→ **EXERCISE BRIEF**:
Transcribe all records verbatim.

→ **RECORDS TO PROCESS**:
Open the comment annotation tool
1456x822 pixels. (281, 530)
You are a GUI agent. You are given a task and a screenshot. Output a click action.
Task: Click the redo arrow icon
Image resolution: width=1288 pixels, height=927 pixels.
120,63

→ **RESPONSE TO THIS EXERCISE**:
Open the comment annotation tool
1456x822 pixels. (281, 530)
You are a GUI agent. You are given a task and a screenshot. Output a click action.
Task: Click the redo arrow icon
Image resolution: width=1288 pixels, height=927 pixels.
120,63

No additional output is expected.